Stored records
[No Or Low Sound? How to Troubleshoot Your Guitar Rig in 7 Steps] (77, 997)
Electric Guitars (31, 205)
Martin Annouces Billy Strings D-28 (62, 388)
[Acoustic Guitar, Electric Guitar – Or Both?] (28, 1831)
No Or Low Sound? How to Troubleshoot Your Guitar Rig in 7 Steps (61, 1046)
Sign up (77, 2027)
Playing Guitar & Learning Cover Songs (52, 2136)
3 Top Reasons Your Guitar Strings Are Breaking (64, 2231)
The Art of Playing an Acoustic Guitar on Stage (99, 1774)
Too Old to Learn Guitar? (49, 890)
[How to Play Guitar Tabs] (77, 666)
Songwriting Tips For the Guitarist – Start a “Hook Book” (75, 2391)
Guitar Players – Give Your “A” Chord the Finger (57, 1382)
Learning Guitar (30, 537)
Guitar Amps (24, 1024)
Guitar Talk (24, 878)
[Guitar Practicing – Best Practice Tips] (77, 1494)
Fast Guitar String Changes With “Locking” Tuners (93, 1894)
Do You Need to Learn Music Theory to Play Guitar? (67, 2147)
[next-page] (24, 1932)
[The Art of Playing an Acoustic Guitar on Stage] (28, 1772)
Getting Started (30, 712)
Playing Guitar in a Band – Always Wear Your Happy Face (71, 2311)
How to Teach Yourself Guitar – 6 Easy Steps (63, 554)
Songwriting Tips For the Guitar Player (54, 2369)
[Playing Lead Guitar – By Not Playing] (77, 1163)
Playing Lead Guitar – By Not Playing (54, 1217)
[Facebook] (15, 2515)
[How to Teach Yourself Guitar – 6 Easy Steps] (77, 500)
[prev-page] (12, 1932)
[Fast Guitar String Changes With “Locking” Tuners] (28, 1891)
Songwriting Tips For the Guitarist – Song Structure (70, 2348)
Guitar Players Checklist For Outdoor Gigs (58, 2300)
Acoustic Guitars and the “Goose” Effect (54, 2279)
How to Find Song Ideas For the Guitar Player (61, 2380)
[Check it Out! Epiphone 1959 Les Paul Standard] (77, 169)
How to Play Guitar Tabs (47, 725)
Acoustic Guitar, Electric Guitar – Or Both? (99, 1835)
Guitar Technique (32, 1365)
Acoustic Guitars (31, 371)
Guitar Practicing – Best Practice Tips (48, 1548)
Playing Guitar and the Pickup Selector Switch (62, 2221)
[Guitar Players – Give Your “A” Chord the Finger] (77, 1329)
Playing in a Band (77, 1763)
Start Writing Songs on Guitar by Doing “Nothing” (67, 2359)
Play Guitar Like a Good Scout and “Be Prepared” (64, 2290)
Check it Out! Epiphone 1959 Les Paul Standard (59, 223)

- _Exercise instructions_
Set down each line exactly as it appears in the data.

- _Answer_
[No Or Low Sound? How to Troubleshoot Your Guitar Rig in 7 Steps] (77, 997)
Electric Guitars (31, 205)
Martin Annouces Billy Strings D-28 (62, 388)
[Acoustic Guitar, Electric Guitar – Or Both?] (28, 1831)
No Or Low Sound? How to Troubleshoot Your Guitar Rig in 7 Steps (61, 1046)
Sign up (77, 2027)
Playing Guitar & Learning Cover Songs (52, 2136)
3 Top Reasons Your Guitar Strings Are Breaking (64, 2231)
The Art of Playing an Acoustic Guitar on Stage (99, 1774)
Too Old to Learn Guitar? (49, 890)
[How to Play Guitar Tabs] (77, 666)
Songwriting Tips For the Guitarist – Start a “Hook Book” (75, 2391)
Guitar Players – Give Your “A” Chord the Finger (57, 1382)
Learning Guitar (30, 537)
Guitar Amps (24, 1024)
Guitar Talk (24, 878)
[Guitar Practicing – Best Practice Tips] (77, 1494)
Fast Guitar String Changes With “Locking” Tuners (93, 1894)
Do You Need to Learn Music Theory to Play Guitar? (67, 2147)
[next-page] (24, 1932)
[The Art of Playing an Acoustic Guitar on Stage] (28, 1772)
Getting Started (30, 712)
Playing Guitar in a Band – Always Wear Your Happy Face (71, 2311)
How to Teach Yourself Guitar – 6 Easy Steps (63, 554)
Songwriting Tips For the Guitar Player (54, 2369)
[Playing Lead Guitar – By Not Playing] (77, 1163)
Playing Lead Guitar – By Not Playing (54, 1217)
[Facebook] (15, 2515)
[How to Teach Yourself Guitar – 6 Easy Steps] (77, 500)
[prev-page] (12, 1932)
[Fast Guitar String Changes With “Locking” Tuners] (28, 1891)
Songwriting Tips For the Guitarist – Song Structure (70, 2348)
Guitar Players Checklist For Outdoor Gigs (58, 2300)
Acoustic Guitars and the “Goose” Effect (54, 2279)
How to Find Song Ideas For the Guitar Player (61, 2380)
[Check it Out! Epiphone 1959 Les Paul Standard] (77, 169)
How to Play Guitar Tabs (47, 725)
Acoustic Guitar, Electric Guitar – Or Both? (99, 1835)
Guitar Technique (32, 1365)
Acoustic Guitars (31, 371)
Guitar Practicing – Best Practice Tips (48, 1548)
Playing Guitar and the Pickup Selector Switch (62, 2221)
[Guitar Players – Give Your “A” Chord the Finger] (77, 1329)
Playing in a Band (77, 1763)
Start Writing Songs on Guitar by Doing “Nothing” (67, 2359)
Play Guitar Like a Good Scout and “Be Prepared” (64, 2290)
Check it Out! Epiphone 1959 Les Paul Standard (59, 223)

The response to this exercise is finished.